◆ TASK REQUIREMENTS:
Go through the entries below and copy each line containing the word "computer".

◆ GIVEN DATA:
----

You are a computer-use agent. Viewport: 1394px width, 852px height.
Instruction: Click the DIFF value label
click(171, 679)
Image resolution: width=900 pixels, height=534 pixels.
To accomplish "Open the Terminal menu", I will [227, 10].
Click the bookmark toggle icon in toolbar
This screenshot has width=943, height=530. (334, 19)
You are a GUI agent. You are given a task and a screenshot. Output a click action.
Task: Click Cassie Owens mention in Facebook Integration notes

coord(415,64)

----

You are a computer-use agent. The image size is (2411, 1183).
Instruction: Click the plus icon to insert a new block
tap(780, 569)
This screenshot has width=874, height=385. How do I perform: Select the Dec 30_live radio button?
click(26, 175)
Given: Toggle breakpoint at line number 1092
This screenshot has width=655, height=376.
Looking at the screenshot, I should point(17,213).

----

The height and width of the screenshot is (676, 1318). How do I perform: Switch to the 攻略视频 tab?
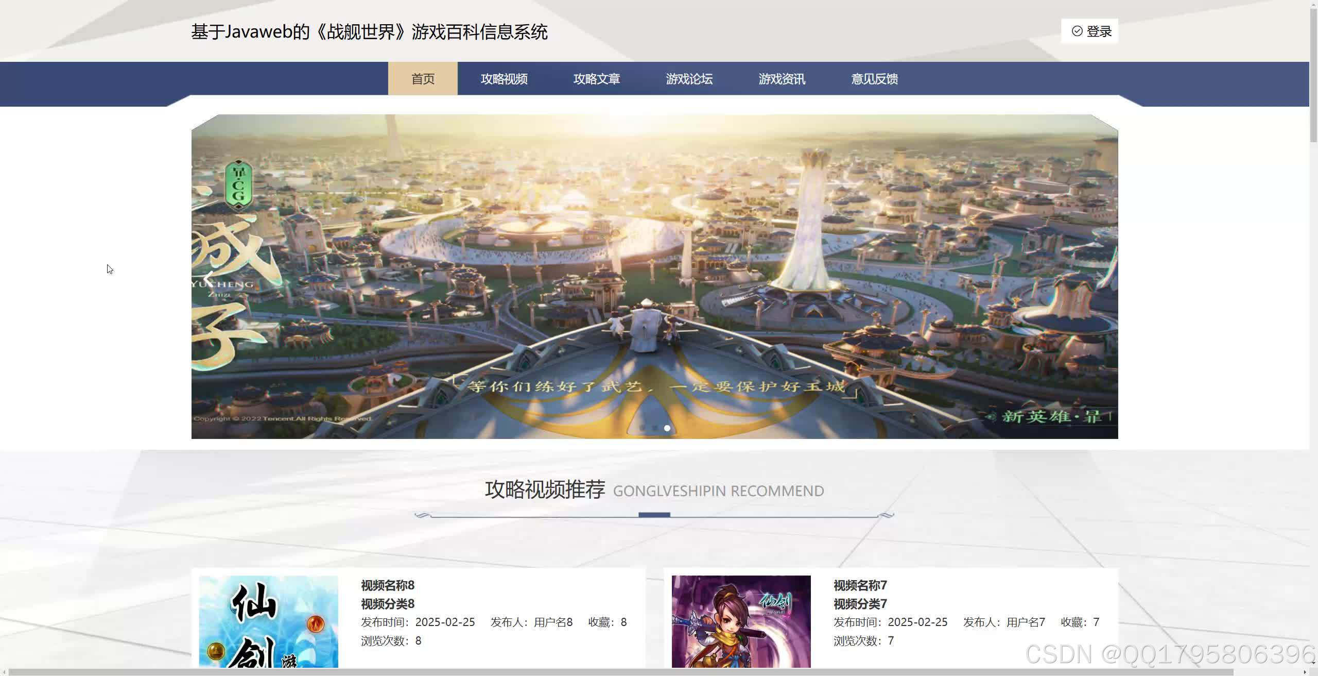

----

◆ EXPECTED ANSWER:
You are a computer-use agent. Viewport: 1394px width, 852px height.
You are a computer-use agent. The image size is (2411, 1183).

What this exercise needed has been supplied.